Source passage:
■ ■ ■ ■
Jul. 2nd, 2014

That's it, no more doctors under the age of 45.

I have had so many doctors, you guys, and it's not because I'm feeble, although I am. It's because the fucking leave you at the drop of a hat. I stopped having primary care physicians when I literally never saw the same one twice in three years, despite going to the same office for three years. And I was perfectly fine without one for two, maybe three years. And then I went to this one specialist and they were all, who's your primary care physician?

Me: I don't have one.
Them: What do you mean?
Me: I have no use for one. I don't need a recommendation to see you, I have a good insurance plan.
Them: *super duper sarcastic* So you just called us and made an appointment yourself.
Me: Uh. Yes? Your scheduler let me, so I didn't figure there was a problem.
Them: *utterly appalled and confused look*

So I got another primary care physician, this time from a different medical center, and sure enough, she just left because her rotation was up. She sent me a goodbye packet, which admittedly is new. It had a form letter, a little two-page comic about how to transition doctors, and a certificate of achievement for helping forward the cause of medicine.

I called my new primary care physician, because I have a hernia and I need 1. painkillers and 2. assistance setting up surgery.

Scheduler: She has nothing open until late September.
Me: Well, that's...sort of useless. Is there another doctor in the practice I can see?
Scheduler: None of them start until August.
Me: *sigh* Clinic?
Scheduler: *sympathetic* Clinic. I'll pencil you in for tomorrow.

I have never had this problem with anyone over the age of 45, because they all stay the hell put.

My god do I sound like I'm 75 years old today.
■ ■ ■ ■
Problem to work on: What items were in the goodbye packet that the departing primary care physician sent, according to the post about doctors above?

Extracted records:
■ ■ ■ ■
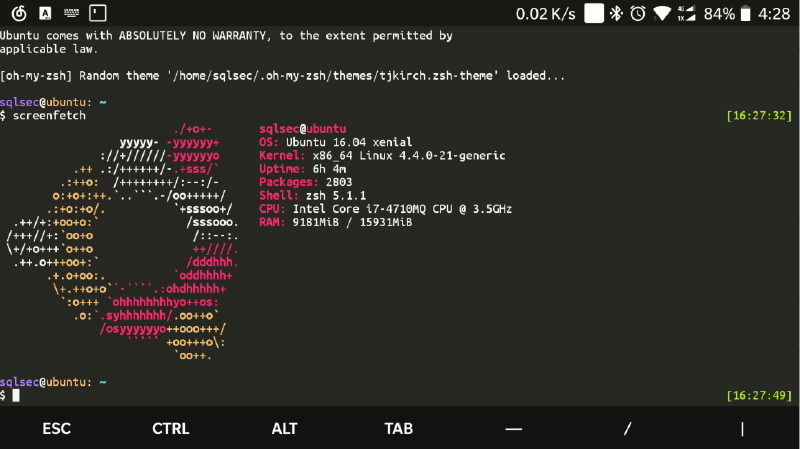
Task: Tap the 0.02 K/s network speed indicator
Action: click(545, 14)
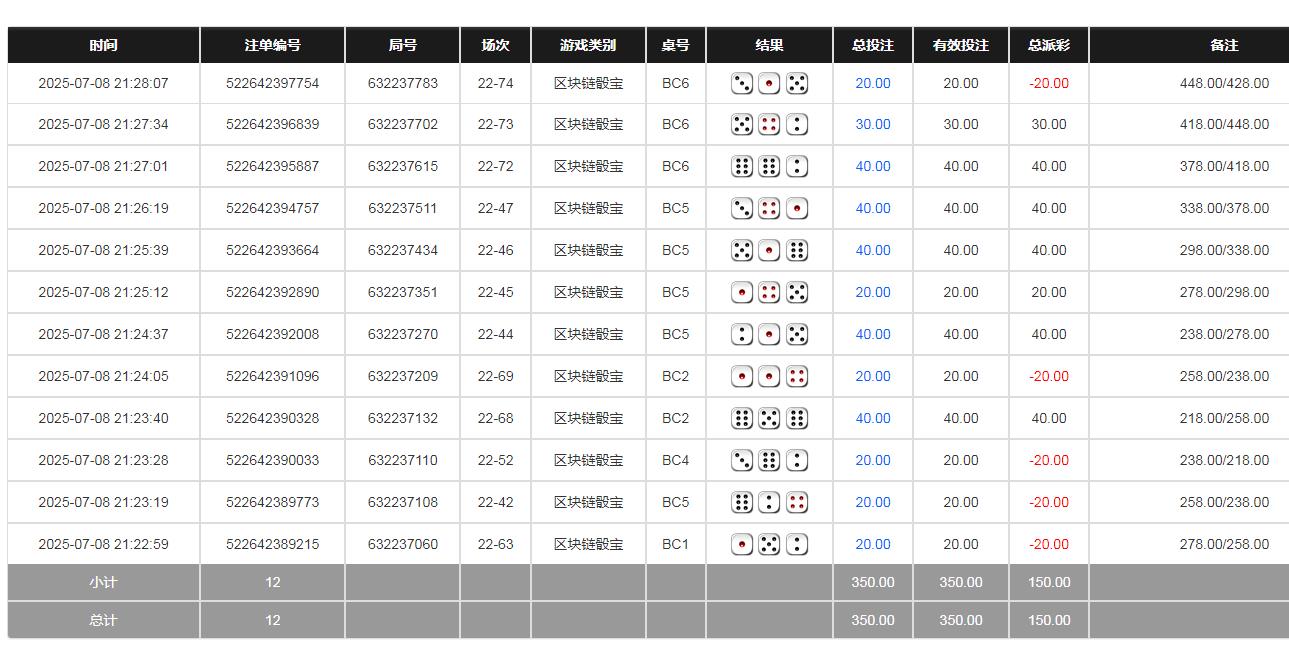Click the red four die in round 22-69

(x=797, y=377)
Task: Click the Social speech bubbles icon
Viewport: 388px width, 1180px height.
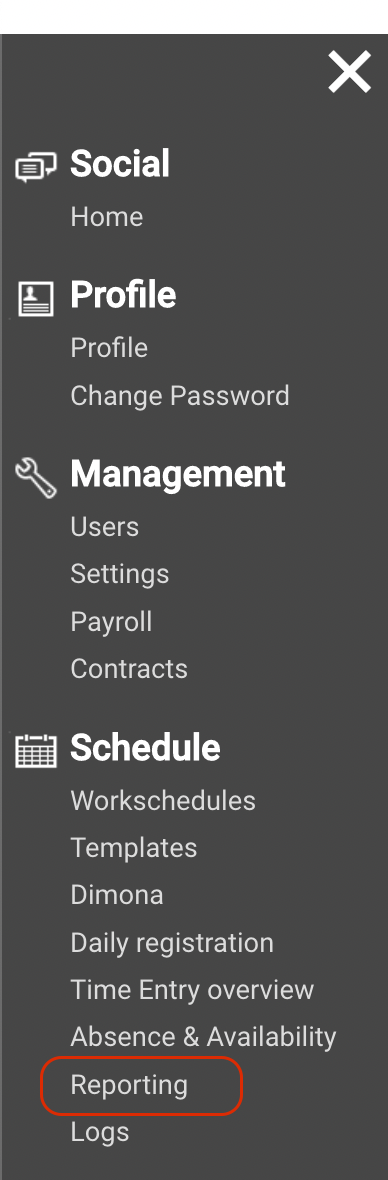Action: 35,166
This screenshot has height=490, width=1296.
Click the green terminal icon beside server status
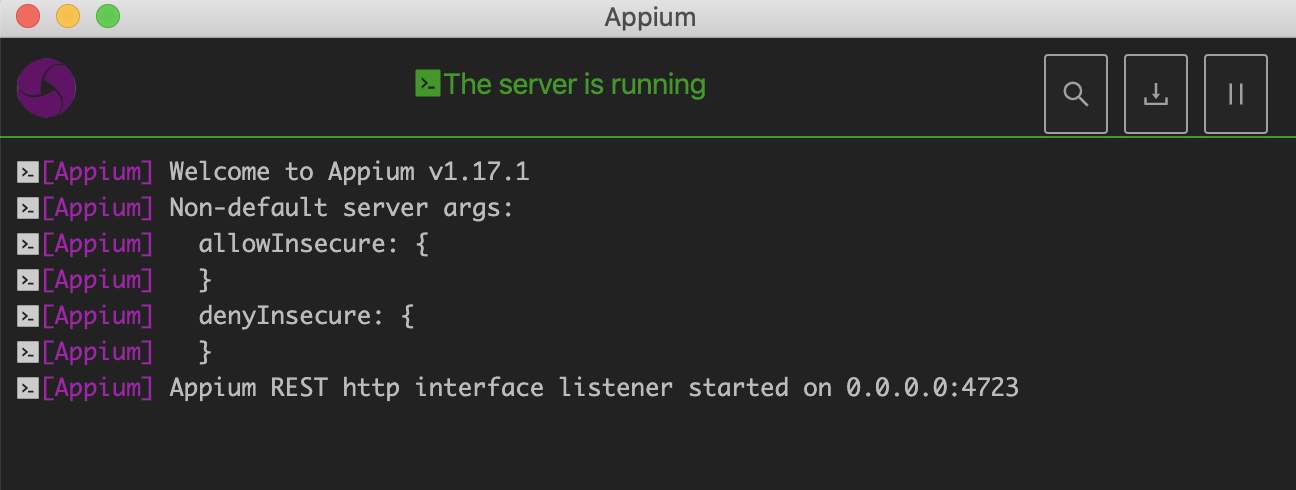tap(428, 84)
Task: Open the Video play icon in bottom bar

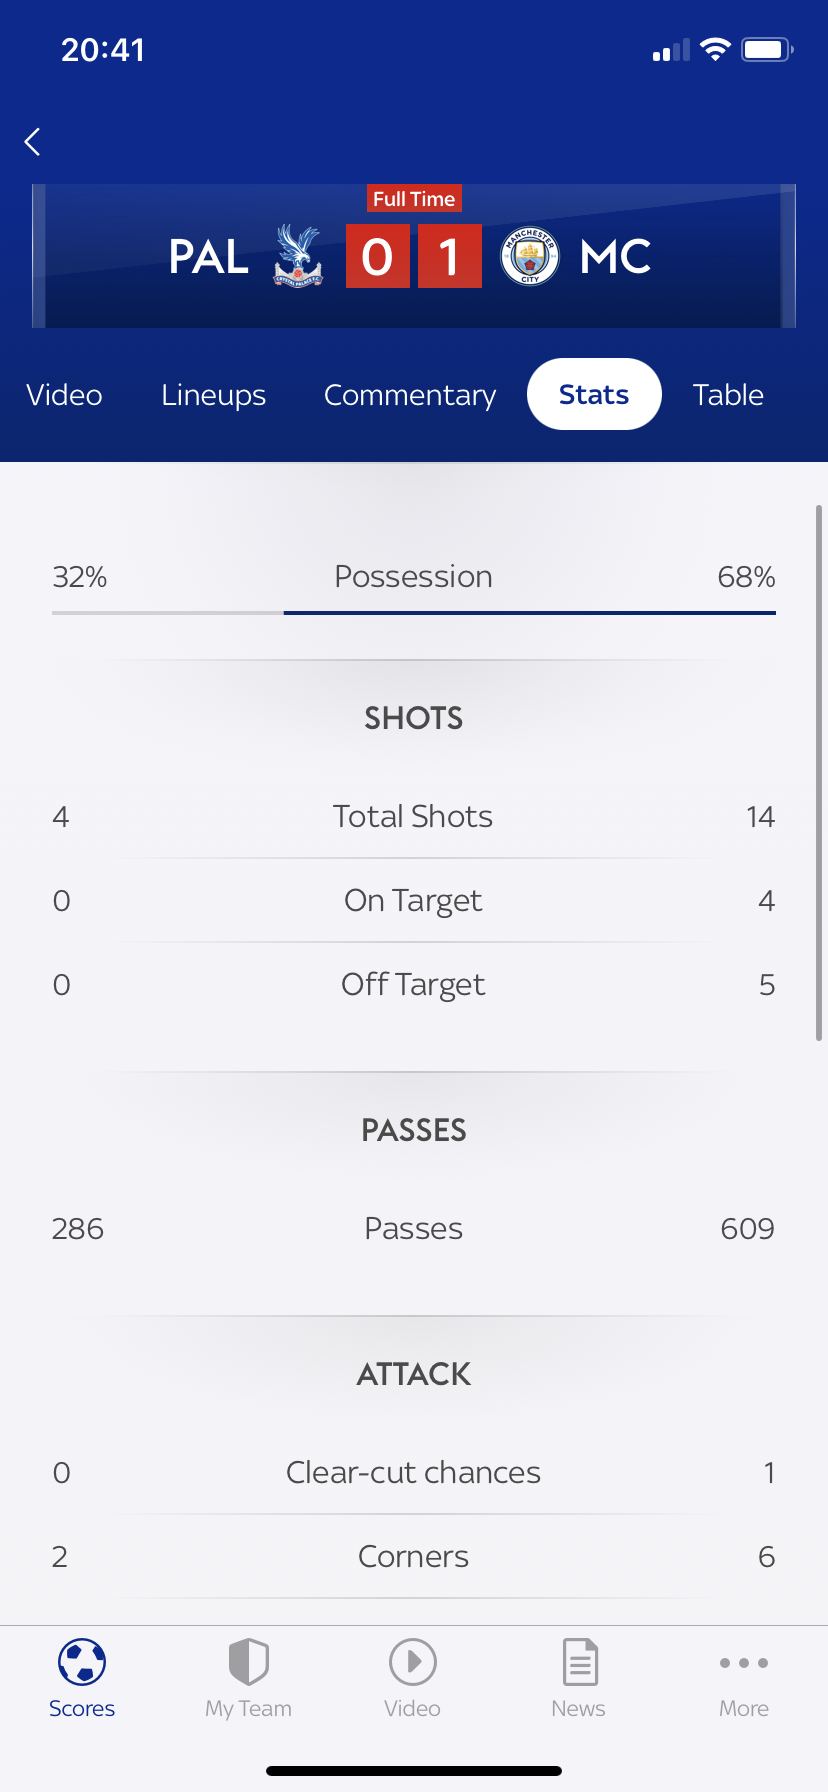Action: coord(413,1662)
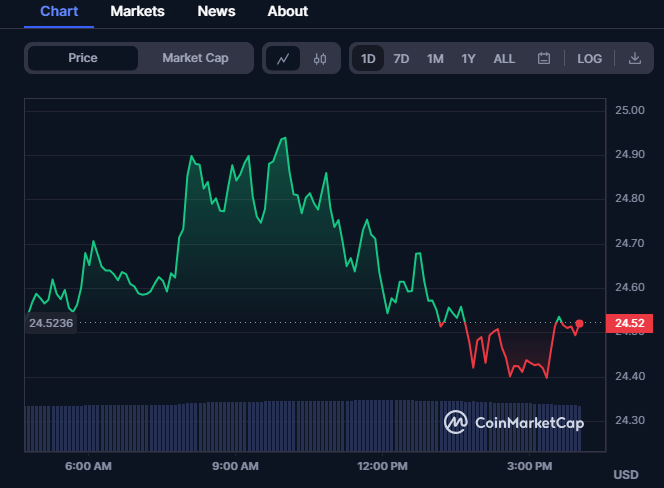This screenshot has width=664, height=488.
Task: Open the News tab
Action: [x=216, y=11]
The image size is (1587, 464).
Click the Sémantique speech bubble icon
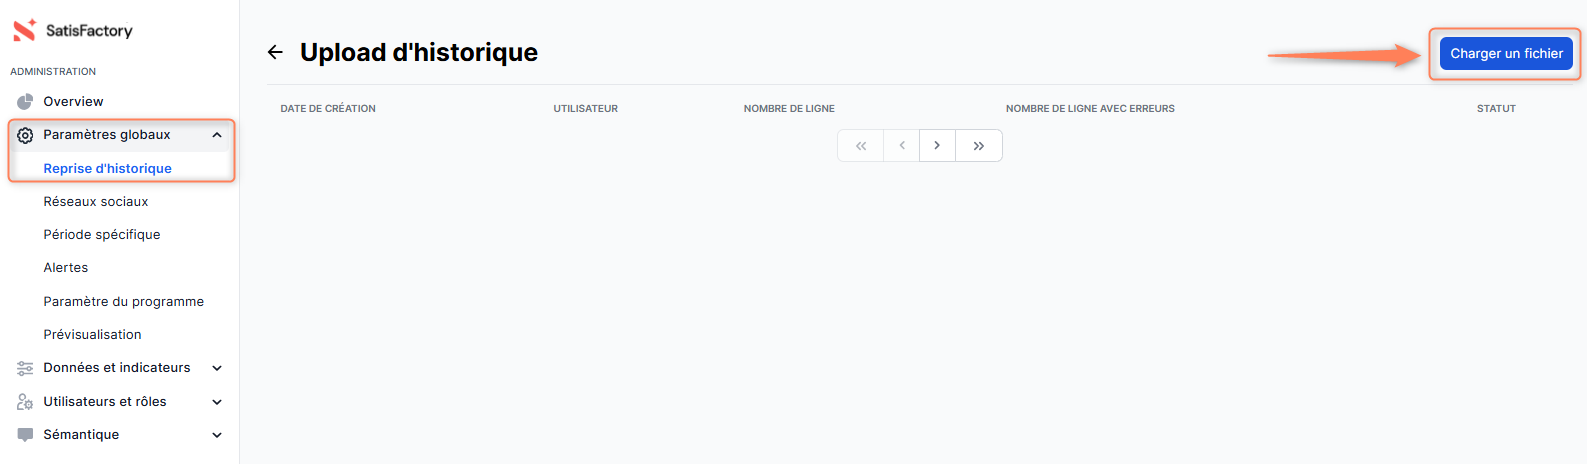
■ ■ ■ ■
Expected answer:
- A form letter
- A little two-page comic about how to transition doctors
- A certificate of achievement for helping forward the cause of medicine